I have never had, what anyone would call, a fabulous body.  But I will go with the standard, it's pretty fabulous because at some point or another it carried three babies and it's currently keeping one of those baby's alive.  On it's own.  With the milk that my body produces.  In my boobs.

See, that's awesome.

But that still doesn't help me feel better when I go to try on breastfeeding shirts (see previous post) and it's not my boobs that are the problem for once, but my protruding, swollen, hideous, guts.  It's like I'm still pregnant.  I'm only 4kg away from pre-pregnancy weight but I feel like I'm so much wider around the middle.  I don't remember being this swollen after having the Mushroom.

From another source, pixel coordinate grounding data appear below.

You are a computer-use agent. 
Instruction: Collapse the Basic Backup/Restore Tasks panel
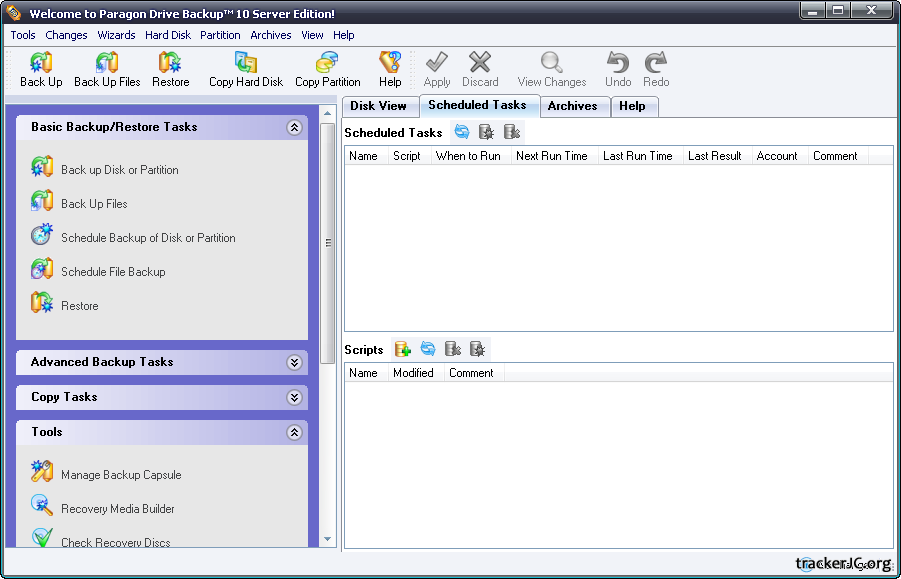coord(294,128)
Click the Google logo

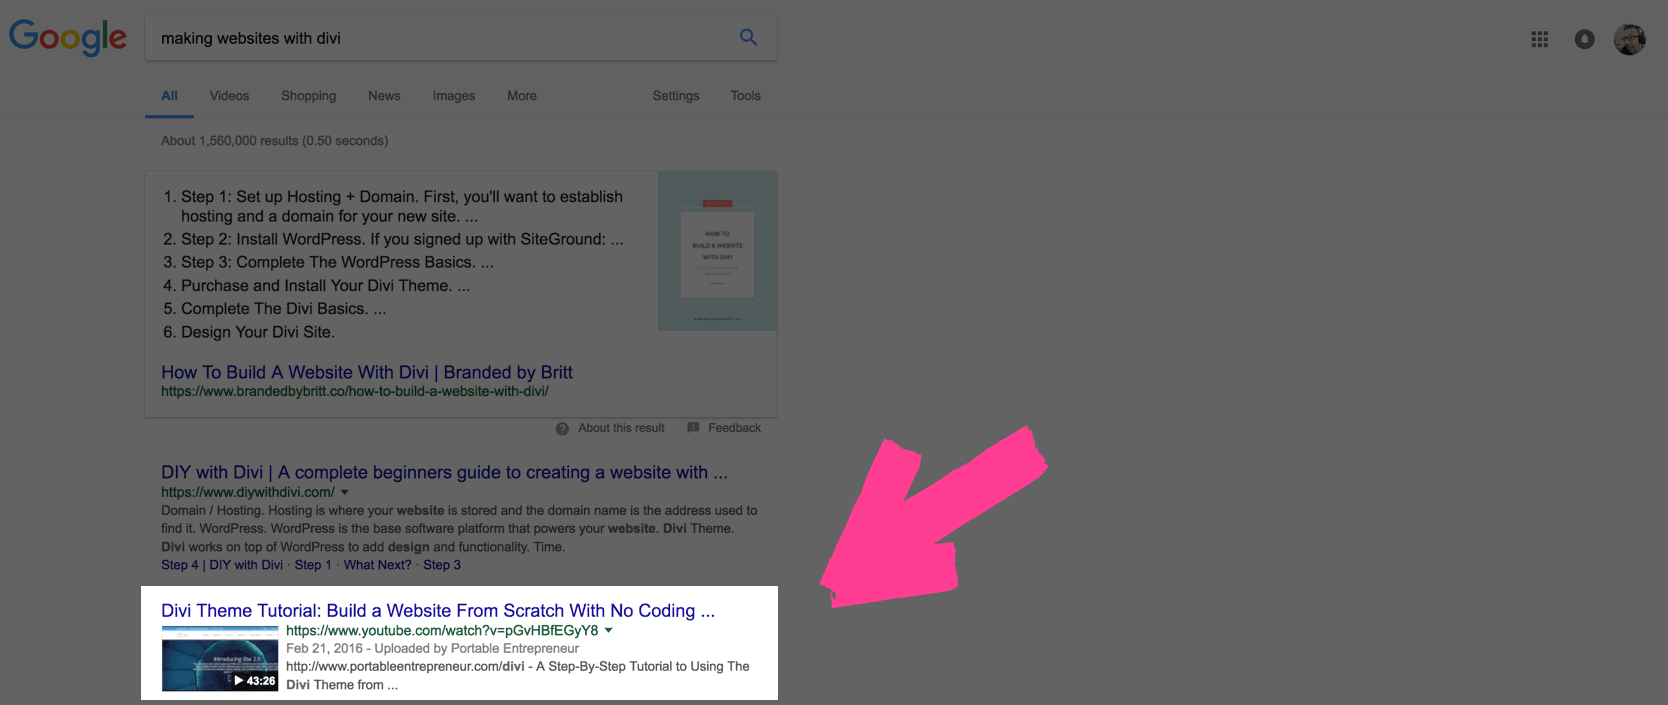pyautogui.click(x=68, y=38)
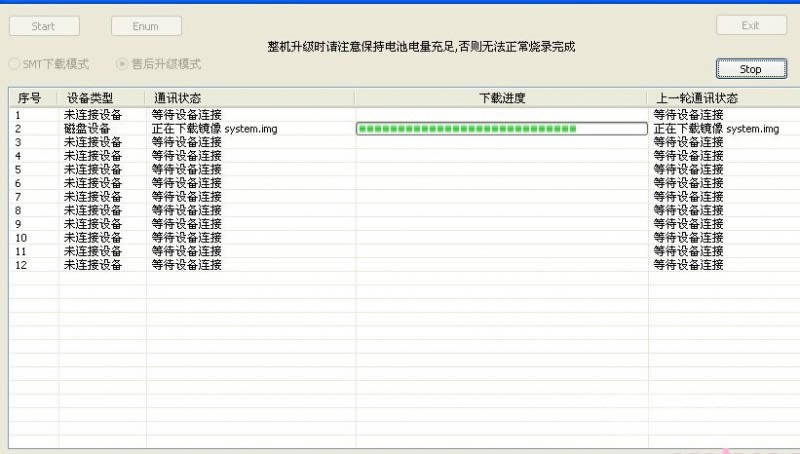Click 未连接设备 in row 5

pos(93,170)
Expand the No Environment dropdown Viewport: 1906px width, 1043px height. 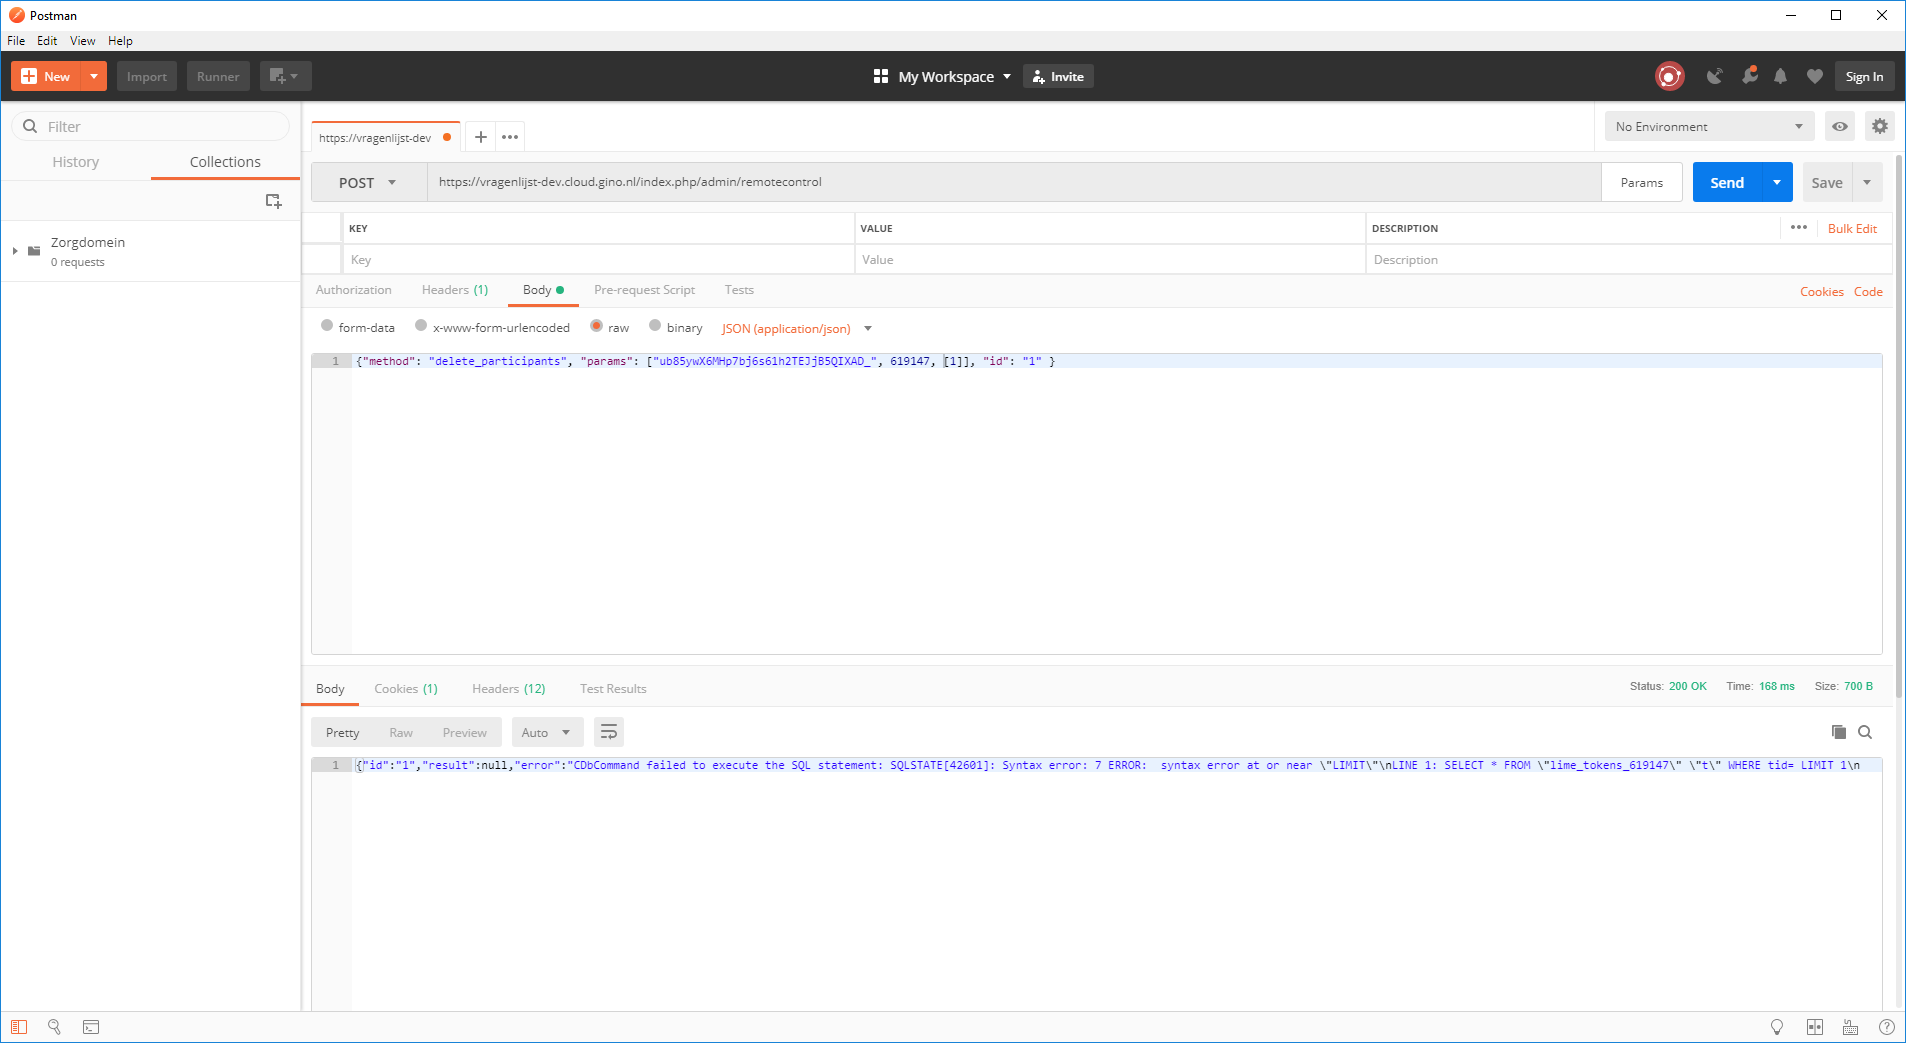tap(1708, 127)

I've only had the courage to look at my scar once and it made me feel sick so I haven't since then.  We don't have full length mirrors, praise Jesus, so it's easy to avoid looking at it.  But there's like a shelf there now.  It's bloody horrendous.

My boobs are saggier than ever and hang down by my waist, despite wearing a bra 24/7.  My feet are all dry and crusty because I'm barefoot at home all the time.  I have permanent black shadows, hairy armpits and my brows look like Ernie's.

Let's be honest, I probably feel bad about this because I see pictures, in the media, of women who weigh 47kg, looking amazeballs mere moments after having children and I just wanted to remind myself that it's total bullshit.

We raise our hairy brows to your post-baby body bullshit!
I have a daughter now. I want to instil some good feelings about her body.  I want her to focus on being strong, and smart and funny and kind.  Because these things matter, not how fast you can get back to your pre-baby body.  Who gives a flying fuck about that!